The problem is that humans are so deeply wired for pattern-recognition that we aren't very good at handling non-patterns - in particular, we intuitively see an apparently predictable sequence as a fault in a random system. So a truly random system that throws up "ABCD" or "AAAA" looks to us to be faulty, whereas a non-random system that throws up "ZQTW" looks like it's working.
Deterministic state machines found to behave deterministically. Who would have thought that?
If you want to get random numbers, you need some non-deterministic process. Radioactive decay is commonly used, but nobody is going to want a computer with a radioactive device in it (although I bet they've all got smoke detectors).
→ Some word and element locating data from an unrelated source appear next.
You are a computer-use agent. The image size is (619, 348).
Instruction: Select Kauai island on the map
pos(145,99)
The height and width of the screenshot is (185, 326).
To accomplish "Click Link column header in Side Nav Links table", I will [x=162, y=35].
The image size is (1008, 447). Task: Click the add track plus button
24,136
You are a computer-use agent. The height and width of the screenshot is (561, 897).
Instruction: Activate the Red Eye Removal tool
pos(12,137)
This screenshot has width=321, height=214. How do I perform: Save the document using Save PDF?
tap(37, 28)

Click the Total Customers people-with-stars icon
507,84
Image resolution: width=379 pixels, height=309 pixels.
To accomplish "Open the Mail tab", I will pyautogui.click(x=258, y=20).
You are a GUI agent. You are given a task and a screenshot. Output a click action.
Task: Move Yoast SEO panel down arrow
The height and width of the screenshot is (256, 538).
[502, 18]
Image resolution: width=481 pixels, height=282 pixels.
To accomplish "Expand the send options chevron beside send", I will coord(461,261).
Feeding amplified static into an A-to-D converter might also work.
there are a number of well-respected test suites for randomness available, here, here and here:
(NIST) http://csrc.nist.gov/groups/ST/toolkit/rng/index.html
(Diehard) http://stat.fsu.edu/pub/diehard/
(l'Ecuyer) http://www.iro.umontreal.ca/~simardr/indexe.html (in English)
(en francais) http://www.iro.umontreal.ca/~simardr/
there is (was?) a French development in the area of collecting entropy from modern CPU internal state, here:
http://www.irisa.fr/caps/projects/hipsor/old/HAVEGE.html (in English)
There are a number of hardware entropy generators, the performance of these varies, see here:
http://www.robertnz.net/true_rng.html
Also, go to Robert's home page for more stuff
> A key common to all banks is used in the calculation of the authentication identifier. The key is generated in the Finnish Bankers’ Association by tossing a coin 64 times
So are we saying that people working in banks are tossers as well as bankers?... (anonymous cos I work for a bank)
Just for the lot here that misses the point. This article contains 3 very important points:
- researchers reconstituted the state of the generator *without* knowing how it worked. The generator must really be a load of crap, then.
- each state is used to generate 128 KB data. That's f***ing *huge*. It means the attacker, after he knows it, will get access to the keys for a lot of the future new sessions (SSH, SSL, whatever else), before they're started !
Linux random generator, if I recall, spits out only 512 bytes (from /dev/random) from a known state, then it needs more entropy.
- also, being able to access to the generator from user privileges opens a lot to attackers.
As usual, very good work from MiKrosoft on the security aspect. Could El Reg send them a copy of Knuth books as Christmas gift ?
PS: for people asking themselves why SSL doesn't implement its own gen, that's because a random gen needs entropy, and the only way to collect that on a computer is to access low level timers/events etc ... which is only accessible from kernel, not userland where SSL runs.